Why Are Bird Species Different Colors?  – Here Are 4 Examples
Why Are Bird Species Different Colors? - Here Are 4 Examples

Why Are Bird Species Different Colors? – Here Are 4 Examples

Last Updated on by Mitch Rezman

Greetings to all you fellow crazy bird people,

Ever wonder about the guy that looked at a silkworm and said “That would make a great shirt!”

At 71 I wonder more than ever, kind of trying to keep up with all things digital, and science it’s all so breathtaking and fast-moving.

I’m tired of listening to all the child billionaires whining about god knows what and then buying half a country.

That’s why we immerse ourselves in birds, right?

As noisy as they are…

 …they bring a richness not found with fins and fur.

They fly.

So I take solace in the chortle of the bugger’s ‘er budgies listening to them plan their day in the morning and busy themselves until I stumble to the staircase where Catherine left the food tray with clean water dishes, and 3 veggie mash-ups for them and Barney our tiel. 

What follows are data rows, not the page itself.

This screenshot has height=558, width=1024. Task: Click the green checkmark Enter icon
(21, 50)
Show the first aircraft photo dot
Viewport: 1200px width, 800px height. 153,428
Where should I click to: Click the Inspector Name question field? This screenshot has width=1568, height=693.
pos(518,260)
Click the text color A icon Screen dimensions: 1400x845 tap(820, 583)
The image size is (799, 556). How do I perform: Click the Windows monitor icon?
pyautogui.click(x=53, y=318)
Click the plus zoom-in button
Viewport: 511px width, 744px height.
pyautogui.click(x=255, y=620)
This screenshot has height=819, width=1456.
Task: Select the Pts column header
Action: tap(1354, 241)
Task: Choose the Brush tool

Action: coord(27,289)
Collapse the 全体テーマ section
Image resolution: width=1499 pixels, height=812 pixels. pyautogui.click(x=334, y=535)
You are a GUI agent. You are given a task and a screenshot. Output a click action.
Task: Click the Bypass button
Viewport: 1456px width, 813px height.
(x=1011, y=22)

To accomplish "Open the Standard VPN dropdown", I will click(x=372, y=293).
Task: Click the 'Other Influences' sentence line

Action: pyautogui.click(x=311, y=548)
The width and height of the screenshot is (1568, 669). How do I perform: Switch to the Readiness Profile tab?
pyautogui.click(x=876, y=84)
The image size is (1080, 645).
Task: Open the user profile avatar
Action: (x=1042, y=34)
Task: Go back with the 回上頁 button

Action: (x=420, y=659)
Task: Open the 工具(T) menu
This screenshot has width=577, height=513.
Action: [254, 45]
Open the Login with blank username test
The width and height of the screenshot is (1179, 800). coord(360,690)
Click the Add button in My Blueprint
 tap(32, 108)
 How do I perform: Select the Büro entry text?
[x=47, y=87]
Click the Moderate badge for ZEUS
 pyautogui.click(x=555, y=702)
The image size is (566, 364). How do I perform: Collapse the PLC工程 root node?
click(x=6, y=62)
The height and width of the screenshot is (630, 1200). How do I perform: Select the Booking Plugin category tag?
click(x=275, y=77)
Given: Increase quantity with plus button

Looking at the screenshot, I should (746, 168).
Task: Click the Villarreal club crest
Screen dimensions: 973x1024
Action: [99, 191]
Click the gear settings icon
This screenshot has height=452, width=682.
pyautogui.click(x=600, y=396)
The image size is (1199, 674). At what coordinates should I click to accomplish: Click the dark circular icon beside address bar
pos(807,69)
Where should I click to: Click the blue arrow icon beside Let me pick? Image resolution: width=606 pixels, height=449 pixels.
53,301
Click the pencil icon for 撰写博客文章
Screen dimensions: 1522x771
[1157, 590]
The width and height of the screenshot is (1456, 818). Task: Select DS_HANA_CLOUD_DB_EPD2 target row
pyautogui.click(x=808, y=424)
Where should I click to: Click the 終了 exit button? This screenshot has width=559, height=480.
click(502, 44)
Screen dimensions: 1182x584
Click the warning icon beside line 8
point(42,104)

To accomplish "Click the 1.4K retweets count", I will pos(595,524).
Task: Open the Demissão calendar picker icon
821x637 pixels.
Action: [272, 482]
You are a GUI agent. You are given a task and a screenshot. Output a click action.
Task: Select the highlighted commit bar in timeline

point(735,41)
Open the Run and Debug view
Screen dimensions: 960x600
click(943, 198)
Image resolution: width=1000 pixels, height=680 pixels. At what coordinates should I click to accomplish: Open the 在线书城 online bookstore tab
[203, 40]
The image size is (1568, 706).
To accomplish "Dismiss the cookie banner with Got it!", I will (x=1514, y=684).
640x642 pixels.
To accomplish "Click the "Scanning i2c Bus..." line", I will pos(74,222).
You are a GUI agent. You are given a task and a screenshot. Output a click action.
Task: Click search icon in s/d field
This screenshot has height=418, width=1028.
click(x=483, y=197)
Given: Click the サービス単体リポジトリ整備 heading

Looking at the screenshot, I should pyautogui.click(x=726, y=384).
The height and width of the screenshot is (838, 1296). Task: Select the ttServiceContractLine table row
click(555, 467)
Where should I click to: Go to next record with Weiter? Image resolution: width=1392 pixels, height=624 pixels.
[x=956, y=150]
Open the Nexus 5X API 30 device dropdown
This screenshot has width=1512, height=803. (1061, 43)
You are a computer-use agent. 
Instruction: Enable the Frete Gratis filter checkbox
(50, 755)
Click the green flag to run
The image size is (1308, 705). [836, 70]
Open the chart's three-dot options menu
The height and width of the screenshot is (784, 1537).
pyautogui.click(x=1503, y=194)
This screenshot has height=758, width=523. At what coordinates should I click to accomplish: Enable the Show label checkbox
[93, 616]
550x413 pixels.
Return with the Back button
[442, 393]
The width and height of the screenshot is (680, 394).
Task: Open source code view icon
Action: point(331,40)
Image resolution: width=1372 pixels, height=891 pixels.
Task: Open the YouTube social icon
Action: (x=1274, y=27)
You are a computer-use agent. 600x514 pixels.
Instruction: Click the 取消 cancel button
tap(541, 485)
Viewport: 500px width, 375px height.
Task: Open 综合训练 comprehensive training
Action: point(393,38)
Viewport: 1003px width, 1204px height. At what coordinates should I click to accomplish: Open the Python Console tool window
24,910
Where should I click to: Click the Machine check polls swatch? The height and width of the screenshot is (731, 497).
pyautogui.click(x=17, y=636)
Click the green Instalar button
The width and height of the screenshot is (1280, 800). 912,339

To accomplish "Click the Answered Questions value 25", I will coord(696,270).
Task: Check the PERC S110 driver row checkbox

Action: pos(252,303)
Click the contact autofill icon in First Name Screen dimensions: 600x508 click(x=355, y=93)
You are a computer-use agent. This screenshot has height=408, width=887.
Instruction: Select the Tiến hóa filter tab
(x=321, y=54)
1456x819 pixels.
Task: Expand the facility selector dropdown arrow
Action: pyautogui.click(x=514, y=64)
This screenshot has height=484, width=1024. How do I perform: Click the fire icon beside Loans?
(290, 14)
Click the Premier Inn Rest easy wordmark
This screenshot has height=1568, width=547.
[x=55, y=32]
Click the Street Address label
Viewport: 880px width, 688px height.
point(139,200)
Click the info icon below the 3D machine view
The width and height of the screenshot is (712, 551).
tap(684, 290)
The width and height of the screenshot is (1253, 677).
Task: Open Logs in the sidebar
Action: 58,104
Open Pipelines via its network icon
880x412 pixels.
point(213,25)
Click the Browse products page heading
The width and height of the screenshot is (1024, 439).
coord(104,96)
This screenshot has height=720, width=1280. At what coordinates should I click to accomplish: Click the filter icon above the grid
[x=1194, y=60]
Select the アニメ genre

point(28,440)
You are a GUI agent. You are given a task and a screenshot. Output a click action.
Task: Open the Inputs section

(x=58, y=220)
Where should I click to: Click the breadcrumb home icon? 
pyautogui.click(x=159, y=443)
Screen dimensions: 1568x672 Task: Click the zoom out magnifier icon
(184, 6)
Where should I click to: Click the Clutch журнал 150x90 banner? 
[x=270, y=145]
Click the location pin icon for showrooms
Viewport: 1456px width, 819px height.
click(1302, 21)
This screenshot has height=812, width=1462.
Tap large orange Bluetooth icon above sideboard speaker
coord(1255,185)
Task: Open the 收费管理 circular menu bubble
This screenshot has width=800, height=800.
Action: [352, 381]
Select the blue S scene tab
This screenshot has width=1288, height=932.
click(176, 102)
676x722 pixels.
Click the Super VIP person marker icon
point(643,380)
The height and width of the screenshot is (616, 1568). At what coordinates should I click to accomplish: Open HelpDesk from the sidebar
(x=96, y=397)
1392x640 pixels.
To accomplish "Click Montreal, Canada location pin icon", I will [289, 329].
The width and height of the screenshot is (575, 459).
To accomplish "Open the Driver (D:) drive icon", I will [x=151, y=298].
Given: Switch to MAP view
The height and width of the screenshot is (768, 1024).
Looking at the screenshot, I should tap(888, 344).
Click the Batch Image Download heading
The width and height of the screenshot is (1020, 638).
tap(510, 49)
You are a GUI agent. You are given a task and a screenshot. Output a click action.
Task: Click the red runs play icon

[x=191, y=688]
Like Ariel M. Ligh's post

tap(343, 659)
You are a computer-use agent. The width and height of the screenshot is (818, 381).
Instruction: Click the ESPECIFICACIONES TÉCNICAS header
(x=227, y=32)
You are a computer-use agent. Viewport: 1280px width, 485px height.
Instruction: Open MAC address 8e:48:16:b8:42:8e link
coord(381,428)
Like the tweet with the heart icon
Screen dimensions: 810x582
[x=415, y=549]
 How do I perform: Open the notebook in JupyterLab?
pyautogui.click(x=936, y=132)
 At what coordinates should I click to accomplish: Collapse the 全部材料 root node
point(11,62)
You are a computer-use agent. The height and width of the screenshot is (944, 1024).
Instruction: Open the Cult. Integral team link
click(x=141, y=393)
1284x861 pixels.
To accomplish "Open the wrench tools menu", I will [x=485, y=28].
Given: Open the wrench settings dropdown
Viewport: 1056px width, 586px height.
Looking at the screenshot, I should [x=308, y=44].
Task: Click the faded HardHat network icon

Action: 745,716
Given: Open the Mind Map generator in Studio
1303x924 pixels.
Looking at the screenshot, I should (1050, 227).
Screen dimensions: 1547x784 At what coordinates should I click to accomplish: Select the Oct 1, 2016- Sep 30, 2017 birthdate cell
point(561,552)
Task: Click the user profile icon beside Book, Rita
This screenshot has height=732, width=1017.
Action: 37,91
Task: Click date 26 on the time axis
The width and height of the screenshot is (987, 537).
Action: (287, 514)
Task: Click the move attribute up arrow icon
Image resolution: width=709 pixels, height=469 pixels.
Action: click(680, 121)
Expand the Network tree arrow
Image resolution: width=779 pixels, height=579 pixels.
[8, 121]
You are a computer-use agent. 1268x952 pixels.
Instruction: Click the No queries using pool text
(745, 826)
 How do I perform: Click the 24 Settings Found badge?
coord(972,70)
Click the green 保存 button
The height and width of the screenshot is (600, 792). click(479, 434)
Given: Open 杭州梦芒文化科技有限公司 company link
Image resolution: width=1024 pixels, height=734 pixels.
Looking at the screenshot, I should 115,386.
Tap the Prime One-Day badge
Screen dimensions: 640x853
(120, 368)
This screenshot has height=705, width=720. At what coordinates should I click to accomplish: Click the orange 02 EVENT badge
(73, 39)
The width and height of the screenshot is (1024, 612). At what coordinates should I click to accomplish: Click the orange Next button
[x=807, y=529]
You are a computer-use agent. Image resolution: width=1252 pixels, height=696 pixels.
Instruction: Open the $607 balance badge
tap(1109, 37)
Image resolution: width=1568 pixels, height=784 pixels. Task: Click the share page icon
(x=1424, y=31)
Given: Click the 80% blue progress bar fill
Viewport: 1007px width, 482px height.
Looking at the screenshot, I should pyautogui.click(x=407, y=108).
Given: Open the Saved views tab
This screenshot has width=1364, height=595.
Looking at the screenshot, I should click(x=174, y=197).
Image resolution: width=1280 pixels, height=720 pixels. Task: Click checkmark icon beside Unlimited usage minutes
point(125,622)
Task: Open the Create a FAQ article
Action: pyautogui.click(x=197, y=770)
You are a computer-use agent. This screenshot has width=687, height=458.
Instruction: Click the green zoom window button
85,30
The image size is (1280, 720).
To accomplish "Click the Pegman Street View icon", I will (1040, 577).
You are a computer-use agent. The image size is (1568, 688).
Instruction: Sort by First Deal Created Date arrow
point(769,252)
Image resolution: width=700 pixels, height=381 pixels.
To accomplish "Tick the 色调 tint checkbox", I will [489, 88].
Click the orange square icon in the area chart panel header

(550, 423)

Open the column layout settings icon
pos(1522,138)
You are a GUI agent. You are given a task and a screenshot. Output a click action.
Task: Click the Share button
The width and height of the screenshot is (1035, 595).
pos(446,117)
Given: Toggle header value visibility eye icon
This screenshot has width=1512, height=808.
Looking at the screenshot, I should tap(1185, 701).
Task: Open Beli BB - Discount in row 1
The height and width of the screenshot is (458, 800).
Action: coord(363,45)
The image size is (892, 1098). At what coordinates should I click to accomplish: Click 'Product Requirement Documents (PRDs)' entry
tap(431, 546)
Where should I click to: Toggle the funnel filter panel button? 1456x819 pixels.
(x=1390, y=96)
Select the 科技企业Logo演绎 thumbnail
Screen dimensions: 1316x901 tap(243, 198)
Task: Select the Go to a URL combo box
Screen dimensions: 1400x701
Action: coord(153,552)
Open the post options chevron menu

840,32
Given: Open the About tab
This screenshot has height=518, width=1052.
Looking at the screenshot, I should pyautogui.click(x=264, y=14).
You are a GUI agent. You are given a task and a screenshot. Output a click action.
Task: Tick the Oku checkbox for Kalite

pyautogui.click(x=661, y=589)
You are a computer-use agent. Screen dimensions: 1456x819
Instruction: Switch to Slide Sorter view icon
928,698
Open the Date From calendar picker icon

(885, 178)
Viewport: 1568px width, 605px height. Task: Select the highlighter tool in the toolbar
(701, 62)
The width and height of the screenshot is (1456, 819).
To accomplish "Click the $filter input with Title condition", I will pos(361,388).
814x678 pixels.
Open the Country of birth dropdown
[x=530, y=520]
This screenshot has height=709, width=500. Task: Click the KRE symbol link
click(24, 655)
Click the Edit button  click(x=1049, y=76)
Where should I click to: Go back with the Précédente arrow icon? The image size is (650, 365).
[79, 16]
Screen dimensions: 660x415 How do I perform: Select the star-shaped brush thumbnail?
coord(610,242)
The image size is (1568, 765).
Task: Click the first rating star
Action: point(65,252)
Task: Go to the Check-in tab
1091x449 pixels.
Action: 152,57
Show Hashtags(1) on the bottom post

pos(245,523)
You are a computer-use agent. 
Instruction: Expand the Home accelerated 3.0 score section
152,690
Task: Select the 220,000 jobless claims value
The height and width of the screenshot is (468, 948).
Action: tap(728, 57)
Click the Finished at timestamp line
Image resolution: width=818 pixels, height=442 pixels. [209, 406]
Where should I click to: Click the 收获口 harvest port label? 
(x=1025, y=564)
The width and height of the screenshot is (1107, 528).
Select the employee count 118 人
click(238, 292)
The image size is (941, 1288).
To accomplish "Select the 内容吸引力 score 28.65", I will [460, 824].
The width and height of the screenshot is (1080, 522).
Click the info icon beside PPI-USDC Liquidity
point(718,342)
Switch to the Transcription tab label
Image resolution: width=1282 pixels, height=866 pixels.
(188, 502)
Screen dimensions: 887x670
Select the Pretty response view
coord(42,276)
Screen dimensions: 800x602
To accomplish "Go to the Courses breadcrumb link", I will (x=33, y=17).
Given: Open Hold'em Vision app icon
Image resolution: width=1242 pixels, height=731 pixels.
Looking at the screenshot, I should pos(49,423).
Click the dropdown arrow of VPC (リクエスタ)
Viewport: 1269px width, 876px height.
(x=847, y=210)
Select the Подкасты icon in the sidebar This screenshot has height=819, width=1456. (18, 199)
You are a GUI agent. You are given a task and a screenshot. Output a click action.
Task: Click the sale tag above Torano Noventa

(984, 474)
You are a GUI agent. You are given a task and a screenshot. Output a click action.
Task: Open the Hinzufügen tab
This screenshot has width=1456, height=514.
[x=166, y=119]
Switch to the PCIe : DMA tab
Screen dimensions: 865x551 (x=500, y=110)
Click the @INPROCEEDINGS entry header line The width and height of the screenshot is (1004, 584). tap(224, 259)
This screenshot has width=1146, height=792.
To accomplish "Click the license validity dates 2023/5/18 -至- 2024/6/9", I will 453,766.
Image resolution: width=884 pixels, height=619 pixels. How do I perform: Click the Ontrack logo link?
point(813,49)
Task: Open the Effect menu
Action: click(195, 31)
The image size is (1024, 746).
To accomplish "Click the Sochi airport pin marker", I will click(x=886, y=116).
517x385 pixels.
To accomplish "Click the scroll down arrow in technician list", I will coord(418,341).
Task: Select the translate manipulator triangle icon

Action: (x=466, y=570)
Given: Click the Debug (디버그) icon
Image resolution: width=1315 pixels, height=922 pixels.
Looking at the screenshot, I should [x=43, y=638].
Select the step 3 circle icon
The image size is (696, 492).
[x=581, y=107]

I will have by then, brought down the big brothers, Keto (African ringneck) and Chili (Quaker in the video above) where their fresh veggies await them in their day cages.

While Barney stares me down at my desk from the headboard (I have a short work commute),

Cockatiel perched on headboard in front of windo

I’ll ask myself, “Why are your cute cheeks so orange dude?”

Feathered factoid: when you can determine the sex of the bird by its color (we talk about Eclectus parrots below) it is called sexual dimorphism.

Sexual dimorphism occurs in about 20% of bird species.

We know Keto our African ringneck is a male because of his ring which females lack such a necklace.

Here’s my research.

Cockatiels have orange cheeks

because of the presence of a pigment called psittacofulvin. Psittacofulvin is a carotenoid pigment, which is a type of pigment that is found in plants and animals. It is responsible for the yellow and orange coloration in many birds, including cockatiels.

The amount of psittacofulvin in a cockatiel’s feathers is determined by its genetics. Male cockatiels typically have more psittacofulvin than female cockatiels, which is why their cheeks are more orange.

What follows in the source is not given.